Grimaldi Forum, 5 décembre
L’âge de la retraite n’a toujours pas sonné pour le légendaire Placido Domingo qui, malgré les obstacles, poursuit sa carrière phénoménale et sans équivalent dans l’histoire du chant. Enrichi par de nouveaux emplois puisés dans le vivier des barytons, son répertoire tourne désormais, presque exclusivement, autour de Verdi.
Le rôle de Francesco Foscari, l’un de ceux qu’il fréquente le plus régulièrement, convient idéalement à ses moyens actuels ; une écriture centrale, sans aigus intempestifs ou hors de portée, un personnage noble de doge usé et de père affligé, parfaitement calibré, où il est difficile de ne pas trouver quelques similitudes entre ce vieillard qui sent encore son être palpiter et cet artiste toujours en activité qui défie la nature.
Au Grimaldi Forum, le chanteur espagnol s’est, une nouvelle fois, montré à la hauteur de son mythe, avec une voix claire et stable qui tient toutes ses promesses, jusqu’au convulsif « Mio figlio ! » final.
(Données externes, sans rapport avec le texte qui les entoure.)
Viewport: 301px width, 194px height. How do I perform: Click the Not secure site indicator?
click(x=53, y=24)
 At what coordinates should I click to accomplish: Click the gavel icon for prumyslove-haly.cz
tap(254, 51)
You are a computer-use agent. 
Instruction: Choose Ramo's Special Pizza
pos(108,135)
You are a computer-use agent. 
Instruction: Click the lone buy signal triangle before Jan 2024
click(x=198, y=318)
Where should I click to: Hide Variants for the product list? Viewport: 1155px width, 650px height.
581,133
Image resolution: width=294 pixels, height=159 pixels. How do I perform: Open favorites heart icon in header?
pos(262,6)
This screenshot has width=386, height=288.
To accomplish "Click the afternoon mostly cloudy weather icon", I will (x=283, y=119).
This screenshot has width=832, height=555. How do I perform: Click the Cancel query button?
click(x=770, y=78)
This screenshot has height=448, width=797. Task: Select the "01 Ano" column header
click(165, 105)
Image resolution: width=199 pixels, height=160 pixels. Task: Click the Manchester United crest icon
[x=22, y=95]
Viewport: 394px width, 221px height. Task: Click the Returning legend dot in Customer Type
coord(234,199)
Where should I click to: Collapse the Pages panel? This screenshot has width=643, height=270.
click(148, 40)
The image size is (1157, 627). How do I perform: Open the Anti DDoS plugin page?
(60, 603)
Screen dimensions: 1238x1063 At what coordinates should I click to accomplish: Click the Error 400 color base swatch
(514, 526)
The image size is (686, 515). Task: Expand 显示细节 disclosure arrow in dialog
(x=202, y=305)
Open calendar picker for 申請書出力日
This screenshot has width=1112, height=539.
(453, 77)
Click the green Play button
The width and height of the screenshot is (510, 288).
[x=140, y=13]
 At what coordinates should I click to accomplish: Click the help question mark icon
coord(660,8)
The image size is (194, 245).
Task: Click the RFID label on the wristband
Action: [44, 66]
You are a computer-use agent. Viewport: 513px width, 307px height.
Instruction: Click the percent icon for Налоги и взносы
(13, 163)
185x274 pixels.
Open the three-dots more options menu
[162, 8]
Placido Domingo se glisse avec délectation dans les plis de ce personnage éminemment verdien, confronté à un double drame politique et familial. Contraint, malgré son opposition à Jacopo Loredano, l’ennemi juré, à voir s’exiler son fils, l’interprète, tel le chêne de la fable, tente de résister, avant de plier et de rompre.
La direction de l’Opéra de Monte-Carlo n’a pas hésité à recréer le trio formé à la Scala de Milan, en 2016 (DVD Cmajor), où Domingo était entouré de Francesco Meli et d’Anna Pirozzi. Raide et crispée, en cette soirée du 5 décembre, la voix du ténor italien peine à faire briller la ligne de chant de Jacopo Foscari ; malgré quelques nuances dans son premier air « Dal più remoto esilio », il recourt rapidement à de douloureux expédients qui affligent son émission.
Anna Pirozzi affiche, au contraire, un chant glorieux et une présence éclatante qui font tout le prix de sa Lucrezia Contarini. Si la soprano italienne impressionne par son volume vocal, le tranchant de ses aigus et l’énergie qu’elle dégage dans les ensembles, c’est que sa technique lui permet aussi de ne jamais baisser la garde dans les moments de pure virtuosité. Quel dommage d’avoir amputé la cabalette « O patrizi… » pour gagner quelques minutes, lorsque l’on a sous la main une chanteuse pareille !
Dans le rôle de Jacopo Loredano, Alexander Vinogradov fait valoir son beau timbre de basse. Excellents, les Barbarigo et Pisana de Giuseppe Tommaso et d’Erika Beretti, tout comme le puissant Chœur de l’Opéra.
À la tête de l’Orchestre Philharmonique de Monte-Carlo, Massimo Zanetti dirige cette œuvre de jeunesse impétueuse, qui préfigure Simon Boccanegra, avec ce qu’il faut d’éclat et de profondeur, restituant dans un même élan l’audace d’un style, la pulsation dramatique et la vision d’ensemble qui marqueront à jamais le legs verdien.